[Begin Provided records]

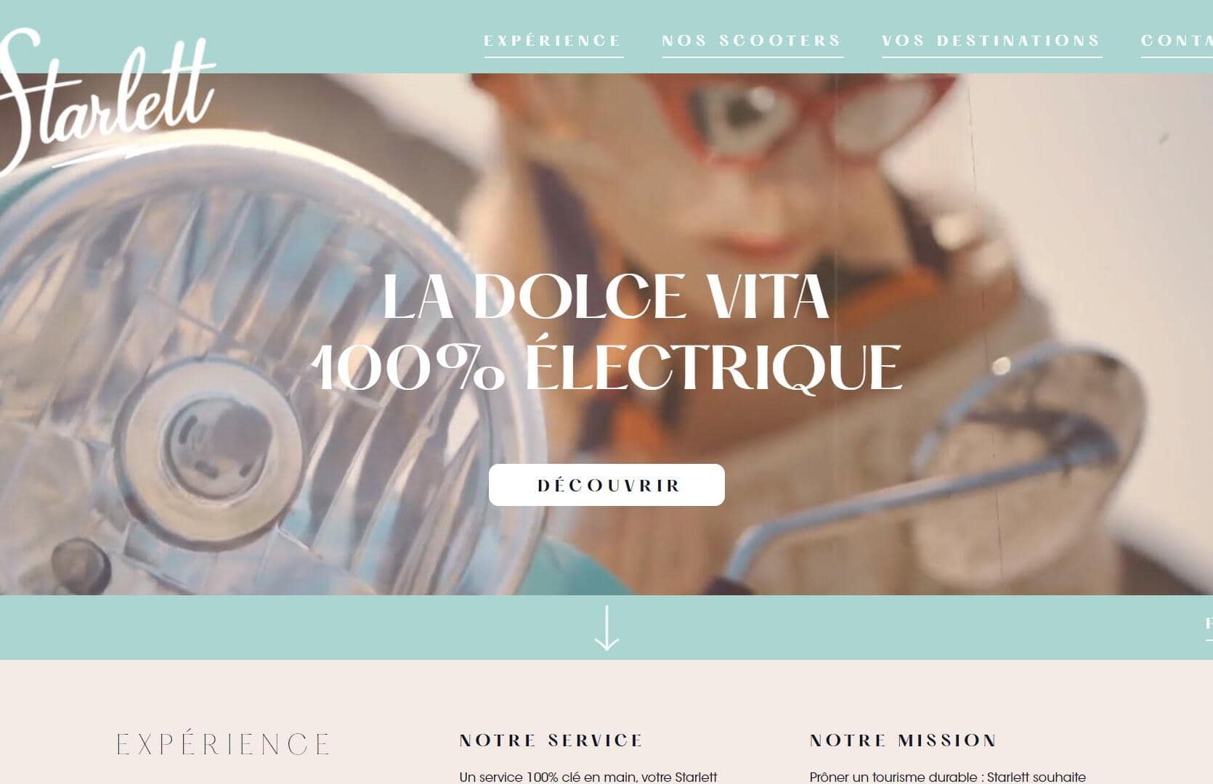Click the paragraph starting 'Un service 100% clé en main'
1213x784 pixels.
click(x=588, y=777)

[End Provided records]
[Begin Provided records]

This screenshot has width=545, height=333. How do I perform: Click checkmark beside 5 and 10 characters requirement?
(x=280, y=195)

[End Provided records]

Problem to work on:
Update the entries starting at the line containing "Click the paragraph" and ending at the line containing "click(x=588, y=777)", replacing "pixels" with "px" and changing nothing else. Give only those lines, without the pictures.

Exercise answer:
Click the paragraph starting 'Un service 100% clé en main'
1213x784 px.
click(x=588, y=777)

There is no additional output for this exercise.